LLM-assisted codebase exploration for developer onboarding
Please confirm that you have searched existing issues in the repo
Yes, I have searched the existing issues
Any related issues?
No response
What is the area that this feature belongs to?
Other
Is your feature request related to a problem? Please describe.
The huge codebase posted a real challenge for me to understand. The debugger offers great help in tracing through the codebase line-by-line, but it is sometimes too inefficient. LLMs on the other hand, can quickly answer context-specific questions if properly fine-tuned for the codebase.
Describe the solution you'd like
Currently, my approach is as follows:
- Use OneFileLLM to aggregate the codebase into a text file.
- Use Page Assist as the web UI for connecting to LLM APIs.
- Use nomic-embed-text for tokenization.
- Use DeepSeek-R1 free API provided by OpenRouter as the language model.
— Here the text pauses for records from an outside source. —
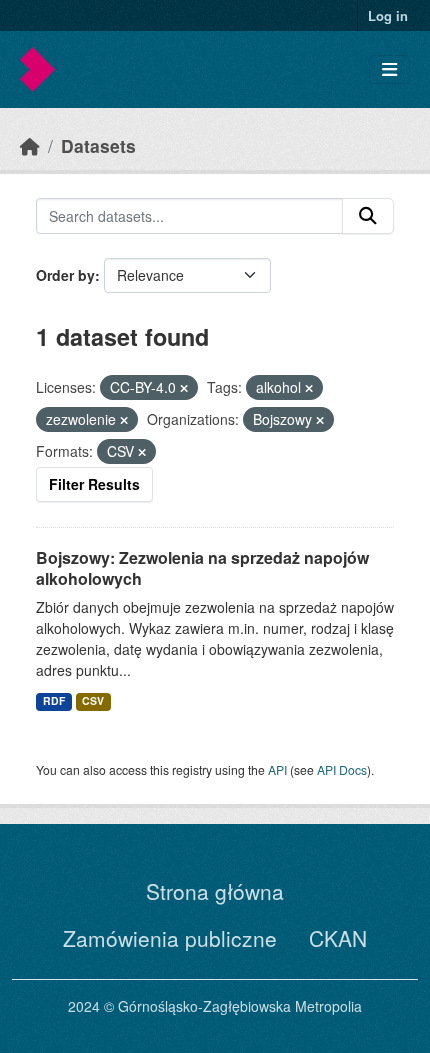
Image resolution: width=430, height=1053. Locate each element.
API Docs (342, 769)
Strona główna (215, 891)
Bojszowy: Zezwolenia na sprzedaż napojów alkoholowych (202, 568)
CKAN (338, 938)
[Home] (30, 145)
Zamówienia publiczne (170, 938)
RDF (54, 700)
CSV (93, 700)
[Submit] (368, 216)
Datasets (98, 145)
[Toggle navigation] (389, 69)
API (277, 769)
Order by (65, 275)
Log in (388, 15)
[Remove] (184, 388)
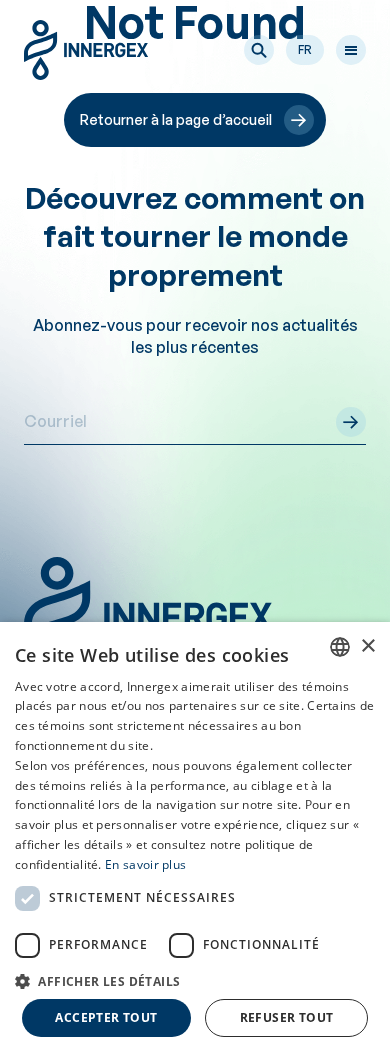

Describe alternatives you've considered
I have also tried with a locally deployed 14B DeepSeek-R1 distilled model, but the performance is not satisfactory.
Additional context
I wonder whether some instructions for setting up such an environment can be provided in the DG as an interesting add-on to assist new developers in exploring the codebase.
interesting idea, i certainly use AI (github copilot) to help me understand a portion of code (e.g. a function/class/file) at a time, but usually not all at once.